Guziński Maciej, Kurcz Jacek, Tupikowski Krzysztof, Antosz Ewelina, Słowik Paulina, Garcarek Jerzy
Department of General and Interventional Radiology and Neuroradiology, Chair of Radiology, Wroclaw Medical University, Poland.
Department of Urology and Oncological Urology, Wroclaw Medical University, Poland.
Adv Clin Exp Med. 2015 Sep-Oct;24(5):837-43. doi: 10.17219/acem/29143.
Renal arterial embolization (RAE) is one of the adjunctive methods in the treatment of renal tumors. Embolization is performed in patients prior to nephrectomy, in patients with inoperable renal tumors as palliative treatment.
The purpose of the study was to present and to analyze our own experiences in the embolization of renal tumors.
A retrospective analysis of 33 patients treated using RAE between 2011 and 2013 was carried out.
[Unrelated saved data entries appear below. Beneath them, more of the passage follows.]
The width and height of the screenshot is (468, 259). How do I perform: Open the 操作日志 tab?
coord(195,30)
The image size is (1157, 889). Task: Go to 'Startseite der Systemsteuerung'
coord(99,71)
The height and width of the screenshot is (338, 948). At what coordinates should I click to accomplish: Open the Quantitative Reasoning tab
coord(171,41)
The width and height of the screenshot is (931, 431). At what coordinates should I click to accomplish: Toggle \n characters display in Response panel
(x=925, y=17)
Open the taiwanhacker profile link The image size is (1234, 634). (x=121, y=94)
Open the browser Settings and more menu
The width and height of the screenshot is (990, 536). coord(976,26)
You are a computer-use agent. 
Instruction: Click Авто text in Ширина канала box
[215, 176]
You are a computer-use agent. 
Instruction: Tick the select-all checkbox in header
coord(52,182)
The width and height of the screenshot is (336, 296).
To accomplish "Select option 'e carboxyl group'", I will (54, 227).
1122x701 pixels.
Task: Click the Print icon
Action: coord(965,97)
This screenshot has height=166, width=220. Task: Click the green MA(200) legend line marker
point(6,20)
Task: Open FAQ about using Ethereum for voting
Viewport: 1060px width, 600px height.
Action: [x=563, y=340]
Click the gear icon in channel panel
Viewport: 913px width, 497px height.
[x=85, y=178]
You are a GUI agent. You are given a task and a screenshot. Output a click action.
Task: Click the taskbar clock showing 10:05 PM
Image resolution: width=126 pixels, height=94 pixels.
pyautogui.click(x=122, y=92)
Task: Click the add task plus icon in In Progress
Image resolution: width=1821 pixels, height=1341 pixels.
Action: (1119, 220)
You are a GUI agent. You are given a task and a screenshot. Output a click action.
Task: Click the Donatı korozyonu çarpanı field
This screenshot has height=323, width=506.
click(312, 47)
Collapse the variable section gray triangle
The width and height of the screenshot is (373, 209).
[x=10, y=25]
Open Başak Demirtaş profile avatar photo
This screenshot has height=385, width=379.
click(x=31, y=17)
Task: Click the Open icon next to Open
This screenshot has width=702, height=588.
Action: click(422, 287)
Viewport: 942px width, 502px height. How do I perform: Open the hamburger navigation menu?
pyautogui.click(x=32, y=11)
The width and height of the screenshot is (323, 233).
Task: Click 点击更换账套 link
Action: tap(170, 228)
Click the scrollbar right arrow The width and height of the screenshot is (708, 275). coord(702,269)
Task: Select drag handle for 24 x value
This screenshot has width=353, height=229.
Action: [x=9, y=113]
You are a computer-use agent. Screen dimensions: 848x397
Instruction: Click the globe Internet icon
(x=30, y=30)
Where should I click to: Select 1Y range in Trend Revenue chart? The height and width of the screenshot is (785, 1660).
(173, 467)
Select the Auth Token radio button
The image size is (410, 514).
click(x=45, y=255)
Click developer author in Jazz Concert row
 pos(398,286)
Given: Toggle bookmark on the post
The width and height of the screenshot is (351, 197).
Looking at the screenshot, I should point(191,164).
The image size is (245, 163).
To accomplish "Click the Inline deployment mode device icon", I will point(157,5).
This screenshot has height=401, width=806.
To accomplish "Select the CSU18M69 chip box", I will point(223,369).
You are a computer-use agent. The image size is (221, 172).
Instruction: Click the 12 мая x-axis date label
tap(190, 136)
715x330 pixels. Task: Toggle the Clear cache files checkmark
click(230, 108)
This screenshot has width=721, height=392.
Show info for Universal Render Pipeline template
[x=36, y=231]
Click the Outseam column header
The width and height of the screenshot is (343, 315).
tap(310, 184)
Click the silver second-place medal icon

In 30 cases (91%), embolization was performed due to renal carcinoma and in 3 cases (9%) due to angiomyolipoma. In 11 patients intervention was performed as a palliative procedure because of advanced disease. Histoacrylic glue, polyvinyl alcohol, sponge pledgets and embolization coils were used for embolization.
In 20 patients (61%), selective RAE was performed, whereas superselective RAE was carried out in 13 patients (39%). The technical success rate of RAE was 100%. In one case the procedure was complicated by reflux of the histoacrylic glue into the common femoral artery with its embolization that required surgical embolectomy. We used histoacrylic glue in 26 embolizations (79%), in 19 procedures (58%) as the only embolization agent. Polyvinyl alcohol was used in 10 procedures (30%), gelatin sponge pledgets and absolute ethanol in 6 patients (18%). In 4 cases (12%), coils were implemented. In 22 patients (67%), one or more components of postembolization syndrome (PES) developed. In all 22 patients with PES (100%), severe lumbar pain was observed and administration of analgesics proved necessary. In 10 patients treated by palliative embolization, both a regression of macrohaematuria and an increase in hemoglobin level were observed. In 10 further patients, the creatinine level decreased following RAE.
RAE is an effective and minimally-invasive intervention burdened with low risk of major complications. PES occurs in about two-third of patients. In the majority of patients after palliative embolization, haematuria decreases and the quality of life improves.
肾动脉栓塞术(RAE)是治疗肾肿瘤的辅助方法之一。栓塞术可在肾切除术之前对患者进行,也可用于无法手术切除的肾肿瘤患者的姑息治疗。
本研究旨在介绍并分析我们自己在肾肿瘤栓塞治疗方面的经验。
对2011年至2013年间接受RAE治疗的33例患者进行回顾性分析。其中30例(91%)因肾癌接受栓塞治疗,3例(9%)因肾血管平滑肌脂肪瘤接受栓塞治疗。11例患者因病情晚期接受姑息性介入治疗。使用组织黏合剂、聚乙烯醇、明胶海绵条和栓塞弹簧圈进行栓塞。
20例患者(61%)接受了选择性RAE,13例患者(39%)接受了超选择性RAE。RAE的技术成功率为100%。1例患者术中出现组织黏合剂反流至股总动脉并导致栓塞,需行手术取栓。我们在26次栓塞(79%)中使用了组织黏合剂,其中19次(58%)将其作为唯一的栓塞剂。10次操作(30%)使用了聚乙烯醇,6例患者(18%)使用了明胶海绵条和无水乙醇。4例(12%)使用了弹簧圈。22例患者(67%)出现了栓塞后综合征(PES)的一种或多种症状。在所有22例出现PES的患者(100%)中,均观察到严重的腰痛,因此有必要给予镇痛治疗。在10例接受姑息性栓塞治疗的患者中,肉眼血尿减轻,血红蛋白水平升高。另外10例患者在RAE后肌酐水平下降。
RAE是一种有效且微创的干预措施,主要并发症风险较低。约三分之二的患者会出现PES。在大多数接受姑息性栓塞治疗的患者中,血尿减少,生活质量提高。